In his special comment, Olbermann went into great detail about the conservative effort to portray a Democratic proposal that would have reimbursed doctors for periodically discussing treatment options with their patients and creating living wills and treatment plans (transcript from Nexis):
OLBERMANN: Your right to have that conversation with a doctor, not the government, but a doctor and your right to have insurance pay for his expertise on what your options are when Dad says “kill me” or what your options are when Dad is in a coma and can't tell you a damn thing, or what your options are when everybody is healthy and happy and coherent and you're just planning ahead your right to have the guidance and the reassurance of a professional who can lay that out for you that's a quote “death panel.”
That, right now, is the legacy of the protests of these sub-humans who get paid by the insurance companies, who say these things for their own political gain or like that one fiend or money. For money Betsy McCaughey told people that this conversation about life and death and relief and release, and also about no, keep treating him no matter what happens, until the nation runs out of medicine, she told people it's a death panel and she did that for money.

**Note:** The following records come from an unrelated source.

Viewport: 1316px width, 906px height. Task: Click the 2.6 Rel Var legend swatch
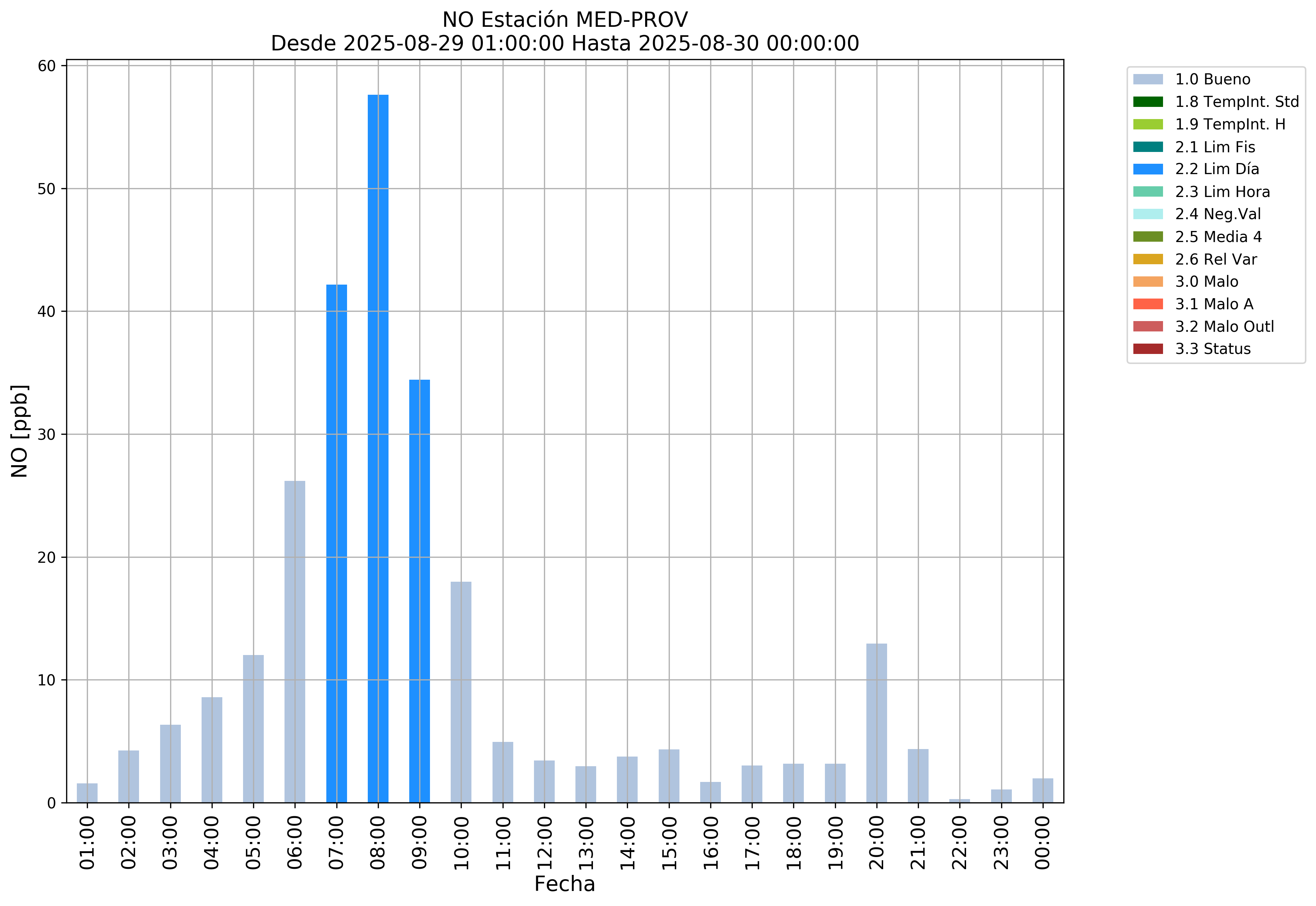click(x=1147, y=260)
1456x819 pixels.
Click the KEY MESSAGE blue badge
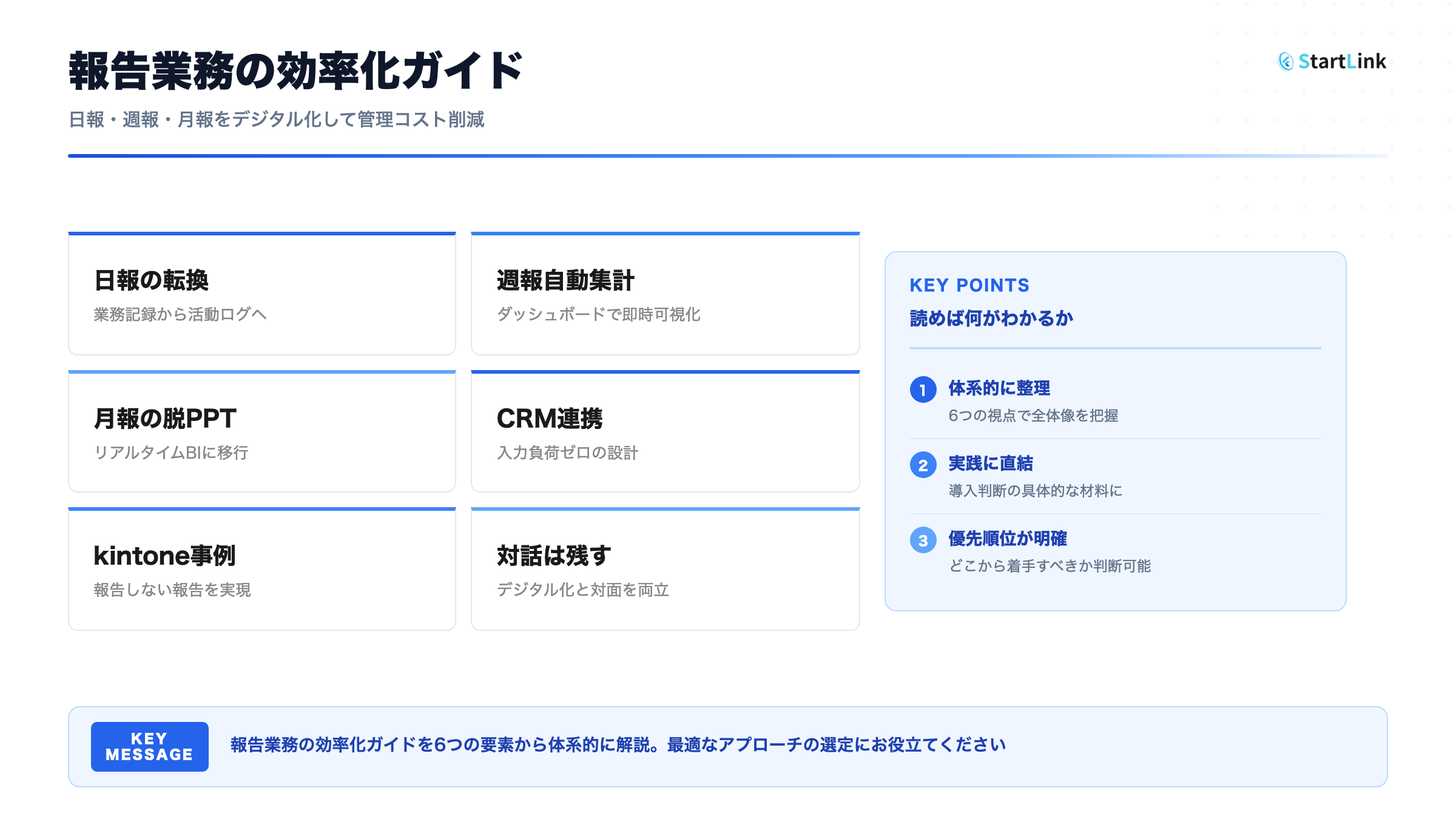point(149,746)
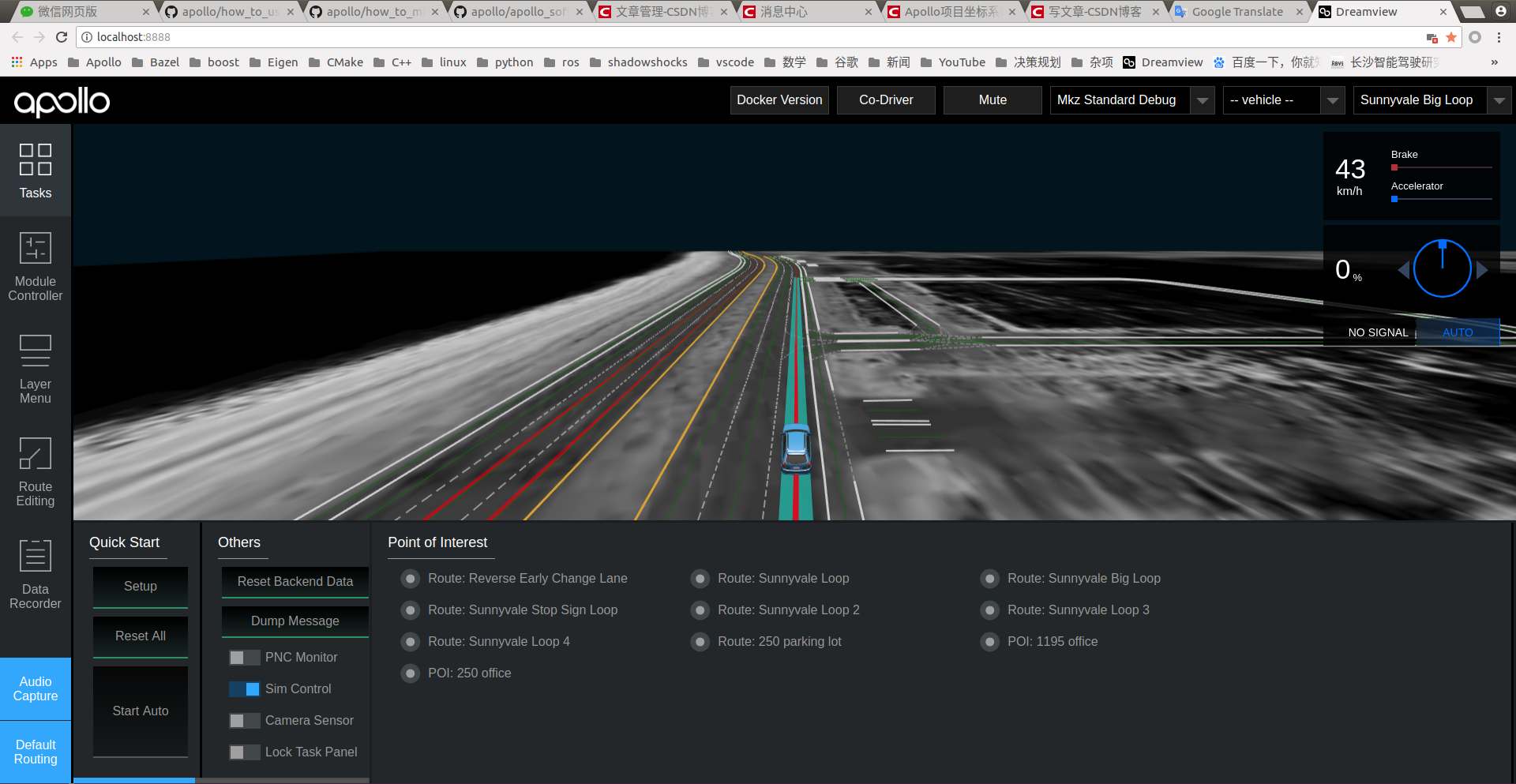1516x784 pixels.
Task: Click the Reset Backend Data button
Action: coord(295,581)
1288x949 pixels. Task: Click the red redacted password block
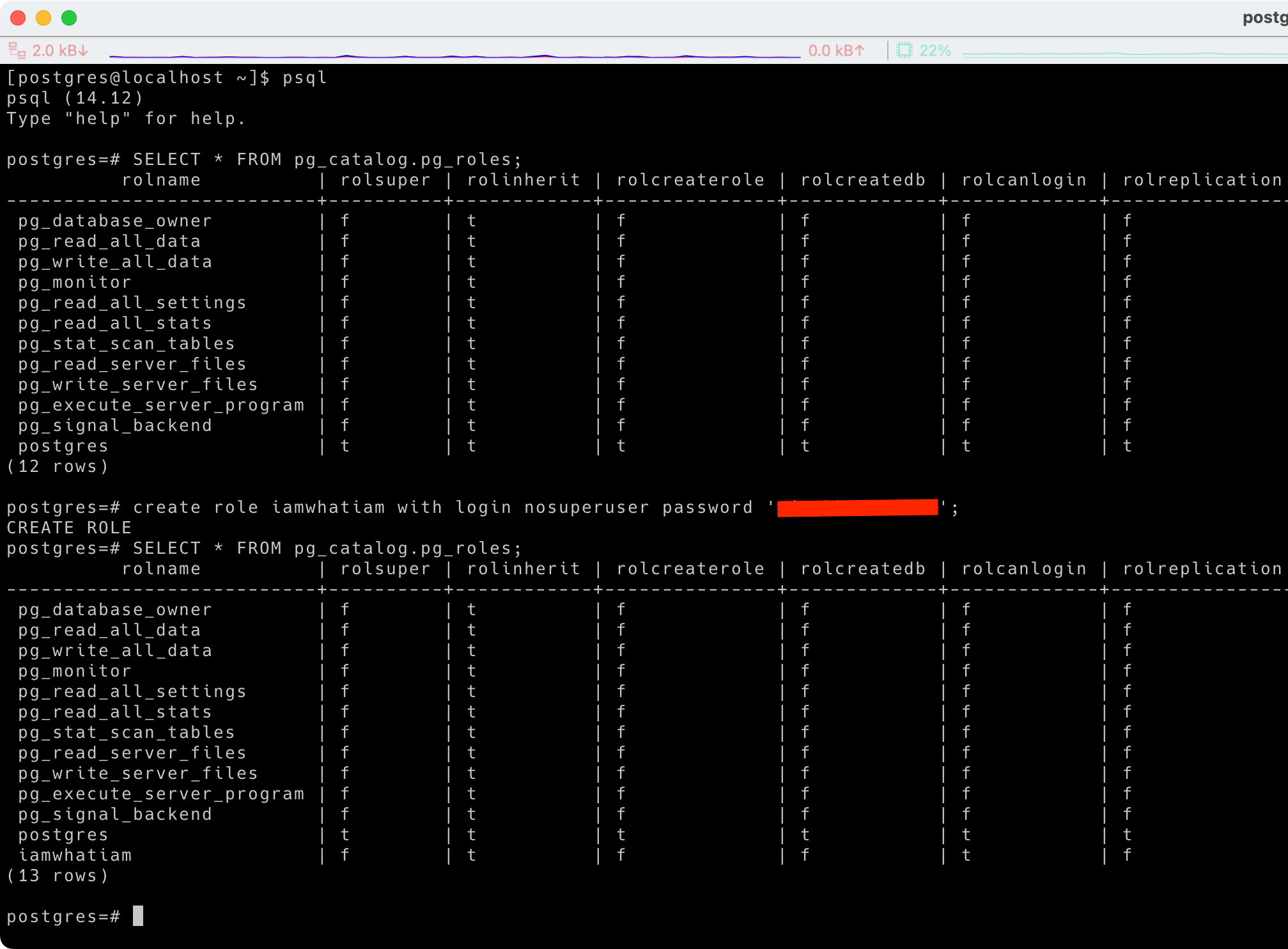click(x=857, y=507)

It's a life panel. A life panel, it can save the pain of the patient and the family it is the difference between you guessing what happens next, and you being informed about what probably will, and that's the difference between you sleeping at night or second-guessing and third-guessing and thirtieth-guessing. And it can also be the place where the family says 'we want you to keep him alive no matter what, we believe in miracles' and the doctor saying yes.
No matter how hard conservatives try to change its meaning, that provision is exactly what brought forth the “death panels” smear.